**WORK TO DO**
Swap "hamburger icon" for "menu icon" in the lines from the one with "1200x821 pixels." through the end of the entries, and write those lines out again with everything else left the same.

**SUPPLIED DATA**
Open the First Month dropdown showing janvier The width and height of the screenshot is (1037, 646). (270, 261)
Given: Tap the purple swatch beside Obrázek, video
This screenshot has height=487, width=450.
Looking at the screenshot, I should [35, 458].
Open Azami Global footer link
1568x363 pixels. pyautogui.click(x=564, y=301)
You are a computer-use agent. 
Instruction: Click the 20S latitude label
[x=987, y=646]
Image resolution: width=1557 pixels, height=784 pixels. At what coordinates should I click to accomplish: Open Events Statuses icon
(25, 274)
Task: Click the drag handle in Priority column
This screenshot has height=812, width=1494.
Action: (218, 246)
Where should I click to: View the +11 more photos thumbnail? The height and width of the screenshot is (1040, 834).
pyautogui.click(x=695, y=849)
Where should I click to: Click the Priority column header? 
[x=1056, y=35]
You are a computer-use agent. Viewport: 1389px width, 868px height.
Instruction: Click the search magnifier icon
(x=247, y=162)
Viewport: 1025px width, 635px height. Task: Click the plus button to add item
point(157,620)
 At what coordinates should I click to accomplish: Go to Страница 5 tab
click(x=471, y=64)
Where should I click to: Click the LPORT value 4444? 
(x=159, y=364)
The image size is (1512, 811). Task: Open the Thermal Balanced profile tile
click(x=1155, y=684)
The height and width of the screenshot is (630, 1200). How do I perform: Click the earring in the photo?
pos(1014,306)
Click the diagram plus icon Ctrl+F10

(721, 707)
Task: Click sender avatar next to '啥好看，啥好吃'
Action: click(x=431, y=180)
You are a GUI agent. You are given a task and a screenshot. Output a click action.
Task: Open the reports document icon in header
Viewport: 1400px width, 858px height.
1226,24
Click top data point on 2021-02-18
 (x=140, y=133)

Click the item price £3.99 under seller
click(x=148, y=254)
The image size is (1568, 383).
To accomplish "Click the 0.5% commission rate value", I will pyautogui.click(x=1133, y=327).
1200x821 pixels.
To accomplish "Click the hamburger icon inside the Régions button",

**THE RESPONSE**
1200x821 pixels.
To accomplish "Click the menu icon inside the Régions button",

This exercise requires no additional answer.